*Required task*
Lay out the records as a Markdown table with the columns Num and Line, giving each line its row number and leaving out blank lines.

*Input*
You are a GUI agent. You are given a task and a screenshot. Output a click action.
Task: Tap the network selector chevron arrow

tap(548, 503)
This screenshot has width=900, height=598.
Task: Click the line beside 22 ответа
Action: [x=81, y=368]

*Answer*
| Num | Line |
|---|---|
| 1 | You are a GUI agent. You are given a task and a screenshot. Output a click action. |
| 2 | Task: Tap the network selector chevron arrow |
| 3 | tap(548, 503) |
| 4 | This screenshot has width=900, height=598. |
| 5 | Task: Click the line beside 22 ответа |
| 6 | Action: [x=81, y=368] |